Posted: April 16, 2009 9:30 p.m.
Updated: April 17, 2009 4:30 a.m.
Hidden in the voluminous American Recovery and Reinvestment Act of 2009 — otherwise known as the Stimulus Bill passed by Congress last month — is a provision that may prove to be a dangerous trap for many American businesses.

The Consolidated Omnibus Budget Reconciliation Act, or “COBRA” for short, and its lengthy and confusing regulations, has long been a headache for HR professionals, benefits administrators and business owners.  Recently, Congress added even sharper fangs to an already complex series of laws.

As described the U.S. Department of Labor, “COBRA gives workers who lose their jobs, and thus their health benefits, the right to purchase group health coverage provided by the plan under certain circumstances. If the employer continues to offer a group health plan, the employee and his/her family can retain their group health coverage for up to 18 months by paying group rates. The COBRA premium may be higher than what the individual was paying while employed but generally the cost is lower than that for private, individual health-insurance coverage.
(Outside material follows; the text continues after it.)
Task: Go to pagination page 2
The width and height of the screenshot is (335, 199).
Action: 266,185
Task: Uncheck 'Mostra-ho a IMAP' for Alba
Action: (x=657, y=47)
The plan administrator must notify affected employees of their right to elect COBRA.

The employee and his/her family each have 60 days to elect the COBRA coverage, otherwise they lose all rights to COBRA benefits.”

Pursuant to the new revisions to the COBRA requirements, eligible employees who are subject to an involuntary separation (e.g. termination, layoff or other reduction in force) between Sept. 1, 2008, and Dec. 31, 2009, and were enrolled in their employer’s health plan at the time they lost their job, will only be required to cover 35 percent of the total cost of their COBRA continuation coverage, for a period of up to nine months from the date of separation.  The remaining 65 percent of the premium must be advanced by the employer.  

While the employer will be able to recover this advance payment through a tax credit, which may be deducted from its quarterly tax payments (see IRS Form 941), it will still be the employer’s job to maintain records of the COBRA notification, the payments made by the employee and the payments advanced by the business.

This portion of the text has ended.